Vice President, Drug Safety/Pharmacovigilance

About The Position

Requirements

• MD with a minimum of 13 years of drug safety/PV experience in the biotechnology/pharmaceutical drug industry and a minimum of 14 years in a supervisory role.
• Excellent leadership skills and ability to function effectively in a fast-paced, high accountability environment.
• Strong project planning, leadership, negotiation, and presentation skills as well as an ability to contribute creative yet practical solutions to problems.
• Ability to work independently and collaboratively, prioritizing tasks efficiently and meeting clinical and corporate timelines.
• Thorough knowledge of clinical medicine, clinical pharmacology, and associated disciplines (e.g., biostatistics, data management, medical writing)
• Strong general knowledge of GCP, ICH guidelines and regulatory requirements that apply to clinical drug development.
• Experience in interacting with the FDA and/or EU regulatory agencies.
• Thorough understanding of strategic and operational aspects of clinical research and product development
• Superior interpersonal skills focusing on collaboration and influencing capabilities.

Responsibilities

• Safety reporting processes.
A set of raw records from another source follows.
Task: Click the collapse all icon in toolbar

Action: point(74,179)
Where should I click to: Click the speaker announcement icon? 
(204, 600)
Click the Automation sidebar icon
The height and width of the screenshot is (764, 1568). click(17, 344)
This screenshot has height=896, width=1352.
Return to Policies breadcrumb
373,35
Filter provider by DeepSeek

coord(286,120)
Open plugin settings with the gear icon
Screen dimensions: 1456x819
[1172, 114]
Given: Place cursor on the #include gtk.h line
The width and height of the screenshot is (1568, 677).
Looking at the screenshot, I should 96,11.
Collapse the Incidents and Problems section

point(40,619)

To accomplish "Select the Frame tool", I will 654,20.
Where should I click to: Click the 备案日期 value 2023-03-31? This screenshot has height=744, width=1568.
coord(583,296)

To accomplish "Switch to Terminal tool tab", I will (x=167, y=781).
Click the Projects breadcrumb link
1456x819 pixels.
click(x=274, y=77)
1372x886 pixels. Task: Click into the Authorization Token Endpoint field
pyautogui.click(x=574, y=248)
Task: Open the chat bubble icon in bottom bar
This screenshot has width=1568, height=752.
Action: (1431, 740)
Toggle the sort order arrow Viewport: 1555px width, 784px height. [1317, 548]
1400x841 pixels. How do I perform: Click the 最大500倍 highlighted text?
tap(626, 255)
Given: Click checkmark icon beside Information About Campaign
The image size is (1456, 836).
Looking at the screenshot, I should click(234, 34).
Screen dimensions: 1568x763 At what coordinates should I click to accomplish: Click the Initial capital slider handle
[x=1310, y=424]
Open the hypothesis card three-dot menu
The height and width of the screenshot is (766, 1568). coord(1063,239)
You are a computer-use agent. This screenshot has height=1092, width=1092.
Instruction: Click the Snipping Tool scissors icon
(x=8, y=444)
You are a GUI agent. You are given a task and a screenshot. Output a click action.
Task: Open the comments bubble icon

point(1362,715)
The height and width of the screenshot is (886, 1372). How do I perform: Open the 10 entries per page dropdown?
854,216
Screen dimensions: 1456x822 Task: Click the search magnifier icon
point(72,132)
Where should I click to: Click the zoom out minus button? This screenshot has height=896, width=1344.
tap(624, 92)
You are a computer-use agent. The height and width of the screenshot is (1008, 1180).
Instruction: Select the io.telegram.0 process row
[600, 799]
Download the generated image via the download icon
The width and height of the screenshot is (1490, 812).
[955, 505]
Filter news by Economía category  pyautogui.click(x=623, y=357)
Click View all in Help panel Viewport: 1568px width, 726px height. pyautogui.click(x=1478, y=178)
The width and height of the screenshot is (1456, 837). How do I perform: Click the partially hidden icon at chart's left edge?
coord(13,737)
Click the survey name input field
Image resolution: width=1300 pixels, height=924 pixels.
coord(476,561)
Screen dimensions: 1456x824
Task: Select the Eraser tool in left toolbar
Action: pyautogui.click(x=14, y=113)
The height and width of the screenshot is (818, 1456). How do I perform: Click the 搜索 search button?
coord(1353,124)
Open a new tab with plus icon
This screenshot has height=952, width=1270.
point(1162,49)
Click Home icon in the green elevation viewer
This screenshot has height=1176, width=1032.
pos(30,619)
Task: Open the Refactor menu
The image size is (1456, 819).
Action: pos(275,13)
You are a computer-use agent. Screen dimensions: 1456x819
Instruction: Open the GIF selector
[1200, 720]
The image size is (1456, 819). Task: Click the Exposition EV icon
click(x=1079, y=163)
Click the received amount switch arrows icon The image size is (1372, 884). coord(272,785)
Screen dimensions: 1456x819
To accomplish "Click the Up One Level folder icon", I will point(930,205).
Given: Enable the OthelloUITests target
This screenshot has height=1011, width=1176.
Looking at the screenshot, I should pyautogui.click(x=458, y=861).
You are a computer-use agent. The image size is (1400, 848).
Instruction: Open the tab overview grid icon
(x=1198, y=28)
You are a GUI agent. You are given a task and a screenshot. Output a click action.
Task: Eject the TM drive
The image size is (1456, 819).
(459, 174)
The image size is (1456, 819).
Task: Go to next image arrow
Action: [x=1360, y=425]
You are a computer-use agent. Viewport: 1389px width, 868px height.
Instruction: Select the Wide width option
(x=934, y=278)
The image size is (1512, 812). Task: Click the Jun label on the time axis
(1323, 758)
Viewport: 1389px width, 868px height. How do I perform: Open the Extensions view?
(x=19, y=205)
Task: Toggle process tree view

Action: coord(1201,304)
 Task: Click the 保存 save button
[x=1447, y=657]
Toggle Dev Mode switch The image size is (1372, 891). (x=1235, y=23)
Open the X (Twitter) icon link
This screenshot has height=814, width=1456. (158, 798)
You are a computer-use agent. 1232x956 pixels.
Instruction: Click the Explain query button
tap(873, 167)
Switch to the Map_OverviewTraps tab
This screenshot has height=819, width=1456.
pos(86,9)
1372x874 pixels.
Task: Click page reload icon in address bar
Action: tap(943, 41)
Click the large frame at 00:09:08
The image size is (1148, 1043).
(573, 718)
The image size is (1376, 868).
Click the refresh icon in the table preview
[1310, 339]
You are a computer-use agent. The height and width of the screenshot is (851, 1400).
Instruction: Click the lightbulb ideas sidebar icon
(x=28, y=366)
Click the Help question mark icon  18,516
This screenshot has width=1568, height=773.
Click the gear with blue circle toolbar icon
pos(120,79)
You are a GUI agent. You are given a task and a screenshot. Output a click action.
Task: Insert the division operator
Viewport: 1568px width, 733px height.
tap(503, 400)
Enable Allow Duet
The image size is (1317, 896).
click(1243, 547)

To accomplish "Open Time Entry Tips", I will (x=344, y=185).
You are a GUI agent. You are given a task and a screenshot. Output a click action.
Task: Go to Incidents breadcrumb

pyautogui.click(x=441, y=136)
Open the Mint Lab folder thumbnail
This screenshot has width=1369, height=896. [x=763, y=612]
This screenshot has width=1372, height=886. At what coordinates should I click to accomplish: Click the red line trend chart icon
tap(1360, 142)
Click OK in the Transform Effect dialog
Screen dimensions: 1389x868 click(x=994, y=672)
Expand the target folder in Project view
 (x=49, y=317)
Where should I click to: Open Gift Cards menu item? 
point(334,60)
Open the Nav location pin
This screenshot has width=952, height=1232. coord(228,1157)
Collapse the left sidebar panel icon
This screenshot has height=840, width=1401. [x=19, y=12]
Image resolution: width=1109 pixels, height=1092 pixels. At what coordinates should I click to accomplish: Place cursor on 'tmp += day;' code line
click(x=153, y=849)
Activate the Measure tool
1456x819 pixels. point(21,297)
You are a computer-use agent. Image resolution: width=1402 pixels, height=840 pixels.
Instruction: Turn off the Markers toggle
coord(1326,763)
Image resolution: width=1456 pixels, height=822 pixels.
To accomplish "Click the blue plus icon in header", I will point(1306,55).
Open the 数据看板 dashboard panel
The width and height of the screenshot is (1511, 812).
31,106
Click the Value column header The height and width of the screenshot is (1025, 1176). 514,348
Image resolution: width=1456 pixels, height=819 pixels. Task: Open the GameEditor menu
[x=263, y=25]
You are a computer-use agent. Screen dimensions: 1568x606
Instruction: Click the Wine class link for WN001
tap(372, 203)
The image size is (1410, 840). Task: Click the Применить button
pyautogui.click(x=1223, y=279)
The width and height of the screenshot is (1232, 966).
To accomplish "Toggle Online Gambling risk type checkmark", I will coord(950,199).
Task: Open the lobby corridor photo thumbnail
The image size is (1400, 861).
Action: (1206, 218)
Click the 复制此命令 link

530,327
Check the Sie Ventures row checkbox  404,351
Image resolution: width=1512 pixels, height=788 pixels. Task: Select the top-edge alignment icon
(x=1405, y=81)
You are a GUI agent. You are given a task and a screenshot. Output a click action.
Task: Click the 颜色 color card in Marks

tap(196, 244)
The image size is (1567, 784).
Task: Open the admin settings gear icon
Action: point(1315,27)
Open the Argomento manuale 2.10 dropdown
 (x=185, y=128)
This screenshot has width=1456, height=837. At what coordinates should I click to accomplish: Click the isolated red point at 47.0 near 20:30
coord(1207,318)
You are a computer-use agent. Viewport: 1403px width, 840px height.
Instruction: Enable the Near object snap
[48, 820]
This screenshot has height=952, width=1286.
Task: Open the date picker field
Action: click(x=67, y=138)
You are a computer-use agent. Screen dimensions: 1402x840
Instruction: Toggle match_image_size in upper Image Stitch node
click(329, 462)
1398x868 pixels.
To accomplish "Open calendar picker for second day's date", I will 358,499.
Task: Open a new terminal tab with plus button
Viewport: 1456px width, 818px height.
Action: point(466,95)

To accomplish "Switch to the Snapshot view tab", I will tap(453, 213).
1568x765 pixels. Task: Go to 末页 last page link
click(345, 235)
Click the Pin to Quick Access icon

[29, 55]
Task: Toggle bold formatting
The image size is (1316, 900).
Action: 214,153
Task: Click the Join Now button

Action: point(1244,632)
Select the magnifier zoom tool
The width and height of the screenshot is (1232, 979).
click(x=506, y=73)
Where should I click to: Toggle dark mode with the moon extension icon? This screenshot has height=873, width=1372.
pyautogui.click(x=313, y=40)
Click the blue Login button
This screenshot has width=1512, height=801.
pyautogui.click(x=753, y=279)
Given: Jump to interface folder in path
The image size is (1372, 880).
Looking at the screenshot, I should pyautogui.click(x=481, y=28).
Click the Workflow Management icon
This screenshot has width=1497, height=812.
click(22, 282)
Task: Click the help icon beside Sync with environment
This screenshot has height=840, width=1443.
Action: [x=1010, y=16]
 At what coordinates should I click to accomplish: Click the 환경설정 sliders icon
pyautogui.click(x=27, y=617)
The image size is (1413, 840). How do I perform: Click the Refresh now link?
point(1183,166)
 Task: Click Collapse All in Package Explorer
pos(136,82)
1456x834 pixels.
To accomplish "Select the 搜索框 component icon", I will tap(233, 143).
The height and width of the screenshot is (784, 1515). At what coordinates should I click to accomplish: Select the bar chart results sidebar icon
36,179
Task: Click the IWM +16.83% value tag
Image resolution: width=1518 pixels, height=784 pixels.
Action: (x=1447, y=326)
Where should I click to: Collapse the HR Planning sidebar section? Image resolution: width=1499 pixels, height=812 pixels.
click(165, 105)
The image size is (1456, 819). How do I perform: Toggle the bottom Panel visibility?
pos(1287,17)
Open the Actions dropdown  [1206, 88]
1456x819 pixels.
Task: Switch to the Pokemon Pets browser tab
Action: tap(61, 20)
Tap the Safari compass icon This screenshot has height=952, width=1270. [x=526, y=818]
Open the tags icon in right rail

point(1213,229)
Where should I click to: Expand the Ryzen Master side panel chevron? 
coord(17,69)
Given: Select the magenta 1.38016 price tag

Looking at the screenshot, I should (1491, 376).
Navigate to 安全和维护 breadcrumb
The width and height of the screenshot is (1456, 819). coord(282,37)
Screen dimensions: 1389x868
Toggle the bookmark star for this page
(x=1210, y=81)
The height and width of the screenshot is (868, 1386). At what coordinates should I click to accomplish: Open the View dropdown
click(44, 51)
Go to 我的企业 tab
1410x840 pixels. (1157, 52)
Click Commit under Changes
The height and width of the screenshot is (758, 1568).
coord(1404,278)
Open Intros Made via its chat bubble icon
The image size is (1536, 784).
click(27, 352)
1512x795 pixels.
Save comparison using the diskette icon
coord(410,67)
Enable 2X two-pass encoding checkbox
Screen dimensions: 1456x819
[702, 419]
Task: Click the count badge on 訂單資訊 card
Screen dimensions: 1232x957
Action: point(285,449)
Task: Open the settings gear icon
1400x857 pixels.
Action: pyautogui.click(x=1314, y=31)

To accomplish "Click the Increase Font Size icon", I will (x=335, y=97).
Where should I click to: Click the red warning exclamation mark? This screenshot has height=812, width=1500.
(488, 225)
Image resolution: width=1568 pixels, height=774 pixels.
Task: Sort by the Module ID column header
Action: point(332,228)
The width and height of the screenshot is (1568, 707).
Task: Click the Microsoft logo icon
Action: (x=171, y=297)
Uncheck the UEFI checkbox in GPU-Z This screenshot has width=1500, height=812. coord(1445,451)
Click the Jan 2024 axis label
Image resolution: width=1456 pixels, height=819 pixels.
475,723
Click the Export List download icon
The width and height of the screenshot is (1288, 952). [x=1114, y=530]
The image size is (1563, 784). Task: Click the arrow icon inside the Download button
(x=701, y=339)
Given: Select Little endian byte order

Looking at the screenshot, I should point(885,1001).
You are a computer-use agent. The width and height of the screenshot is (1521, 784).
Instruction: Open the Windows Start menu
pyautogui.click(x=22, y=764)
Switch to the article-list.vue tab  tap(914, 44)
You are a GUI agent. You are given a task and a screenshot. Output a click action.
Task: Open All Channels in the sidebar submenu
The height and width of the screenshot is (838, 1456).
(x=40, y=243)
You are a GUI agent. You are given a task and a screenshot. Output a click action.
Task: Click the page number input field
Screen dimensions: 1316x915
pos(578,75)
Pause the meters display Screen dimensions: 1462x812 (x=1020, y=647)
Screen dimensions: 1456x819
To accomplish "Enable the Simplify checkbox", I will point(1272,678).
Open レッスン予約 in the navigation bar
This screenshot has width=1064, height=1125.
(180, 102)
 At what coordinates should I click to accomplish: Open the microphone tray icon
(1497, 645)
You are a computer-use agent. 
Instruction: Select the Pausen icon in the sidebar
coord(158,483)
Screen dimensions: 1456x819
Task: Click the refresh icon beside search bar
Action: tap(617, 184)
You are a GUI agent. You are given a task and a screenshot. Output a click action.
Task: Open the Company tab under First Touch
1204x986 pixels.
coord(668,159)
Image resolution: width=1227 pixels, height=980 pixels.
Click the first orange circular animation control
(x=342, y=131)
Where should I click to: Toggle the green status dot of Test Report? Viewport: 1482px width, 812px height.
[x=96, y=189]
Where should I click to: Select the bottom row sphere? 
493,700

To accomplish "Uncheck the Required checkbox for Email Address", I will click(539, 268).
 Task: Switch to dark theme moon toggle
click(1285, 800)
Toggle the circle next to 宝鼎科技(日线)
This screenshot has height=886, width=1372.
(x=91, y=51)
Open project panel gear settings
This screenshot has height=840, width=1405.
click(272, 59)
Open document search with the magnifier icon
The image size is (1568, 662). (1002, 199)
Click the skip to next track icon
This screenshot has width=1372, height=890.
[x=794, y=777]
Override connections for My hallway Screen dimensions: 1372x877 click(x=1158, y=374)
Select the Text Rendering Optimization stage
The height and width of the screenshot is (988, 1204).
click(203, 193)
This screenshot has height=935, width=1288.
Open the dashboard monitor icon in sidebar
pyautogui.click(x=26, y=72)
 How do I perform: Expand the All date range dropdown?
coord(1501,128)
Ensure the accurate receipt and processing of safety assessment reports.
• Ensure that medical and causality assessments of all clinical and post-marketing adverse event filings to regulatory authorities are consistent with company policies as well as regulatory requirements.
• Review and ensure the completeness and accuracy of safety assessment of aggregated reports as required by regulatory agencies.
• Provide safety support to Clinical Research.
• Oversee the preparation of new drug application safety updates and investigational new drug safety reports.
• Oversee the development and preparation of safety reports for company management as well as external regulatory agencies.
• Manage, coordinate, and provide ongoing assessment, evaluation, and communication with other Crinetics departments and external vendors (CRO, consultants, etc.) to ensure study safety objectives are accomplished.
• Together with Clinical Research, provide drug safety oversight of clinical programs including planning, execution, and completion of clinical trials according to all applicable regulations and guidance, ICH/GCP, and Crinetics SOPs
• Review clinical data from all phases of development and assist in generating study reports and publications.
• Accountable for safety content of protocols, Investigator Brochures, Clinical Study reports, regulatory submissions, and responses, and other program documents
• Accountable for Safety Surveillance Systems. Develop and oversee safety surveillance systems for Crinetics drug candidates and products.
• Partner with Clinical Sciences to ensure appropriate drug safety techniques and principles are applied across all stages of development.
• Provide medical safety expertise to publications planning.
• Accountable for Risk Management Activities. Partner with Clinical Research when investigations into special safety issues are required, including development of white papers as needed.
• Accountable for the development of appropriate pre- and post-approval safety surveillance plans.
• Provide coaching and mentoring to direct and indirect reports.
• Focus on short-term (<2 years) and medium-term (3-4 years) strategy.
• Develop and implement strategic plans and objectives for the department in alignment with corporate strategy.
• Develop and implement SOPs for regulatory reporting, safety surveillance and related activities as required.
• Support the CMO with oversight and management of the department budget and financial planning.
• Other duties as assigned.

Benefits

• In addition to your base pay, our total rewards program consists of a discretionary annual target bonus, stock options, ESPP, and 401k match.
• We also provide top-notch health insurance plans for employees (and their families) to include medical, dental, vision and basic life insurance, 20 days of PTO, 10 paid holidays, and a winter company shutdown.